La verità comunaue è che la stragrande maggioranza di noi cercano un human touch (un tocco umano) per dirla alla Bruce Springsteen. Quello che mi sono sempre chiesto è se il voler rompere la solitudine sia dovuto alla natura o alla cultura. Mi sono sempre chiesto quanto la socialità sia socialmente costruita e quanto sia fisiologica. Ma io mi chiedo, dopo essere cresciuti socialmente, culturalmente, umanamente quanto abbiamo bisogno sempre socialmente, culturalmente, umanamente degli altri, se non si è malati e si è autosufficienti?

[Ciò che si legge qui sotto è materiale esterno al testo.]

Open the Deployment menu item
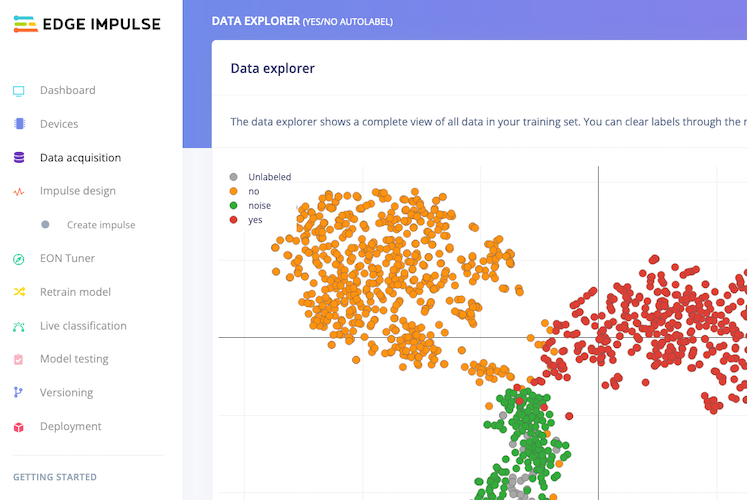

Per Rousseau e per Freud gli uomini hanno creato una civiltà, barattando buona parte della loro libertà per la loro sicurezza.

 

Ogni test di personalità che si rispetti prevede la misurazione del grado di socievolezza del soggetto. Il MMPI prevede una scala che quantifica l'introversione sociale, che viene considerata negativamente, ovvero come difficoltà o meno a rapportarsi con gli altri. Il Big Five prevede la misurazione di due tratti di personalità a tal riguardo: l'estroversione e l'amicalità. Dietro a tutti questi costrutti psicologici c'è il retropensiero diffuso tra gli studiosi, che diventa molto spesso un postulato dato per certo, ovvero che l'uomo è un animale sociale. Sarà pure vero. Ma in me sorge spontanea una domanda: l'uomo può fare a meno degli altri, dopo che è stato istruito, educato e quindi gli altri li ha interiorizzati? Secondo la mistica cristiana e non solo l'uomo per cercare, pregare, trovare Dio sta meglio da solo e gli altri sarebbero una distrazione, addirittura un disturbo. Basta ricordarsi dei Padri del deserto oppure in epoca medievale degli stiliti. Talvolta ci si ritira dalla solitudine per fuggire dagli altri...


Così Petrarca scrive:

"Solo et pensoso i più deserti campi
vo mesurando a passi tardi et lenti,
et gli occhi porto per fuggire intenti
ove vestigio human l’arena stampi.

Altro schermo non trovo che mi scampi
dal manifesto accorger de le genti,
perché negli atti d’alegrezza spenti
di fuor si legge com’io dentro avampi:

sì ch’io mi credo omai che monti et piagge
et fiumi et selve sappian di che tempre
sia la mia vita, ch’è celata altrui.

Ma pur sì aspre vie né sì selvagge
cercar non so ch’Amor non venga sempre
ragionando con meco, et io co·llui."

 

Anche in letteratura e nell'arte ci sono tanti esempi di persone che hanno scelto l'introspezione, la ricerca interiore, considerandole quasi come una necessità dell'animo, per creare. Si pensi solo a Proust che per scrivere il suo capolavoro si isolò per anni in una stanza con pareti ricoperte di sughero e dalle finestre sbarrate. Alcuni psicologi, psicoterapeuti, psichiatri, a torto o a ragione, ritengono che il bisogno di solitudine sia correlato significativamente con il livello di introversione dell'individuo. Ma alcuni artisti e religiosi si impongono la solitudine e il raccoglimento interiore per i loro scopi, mentre per altri la cosa è molto più spontanea e naturale. La realtà è che si potrebbe considerare patologico chi non sa stare da solo, ma, siccome il mondo va avanti grazie a chi fa figli (oggi il problema è casomai che stanno facendo troppi figli e la sovrappopolazione è un grave problema), viene molto spesso considerato patologico l'asociale, cioè colui che decide di non stare tra gli altri o colui che non sa stare tra gli altri.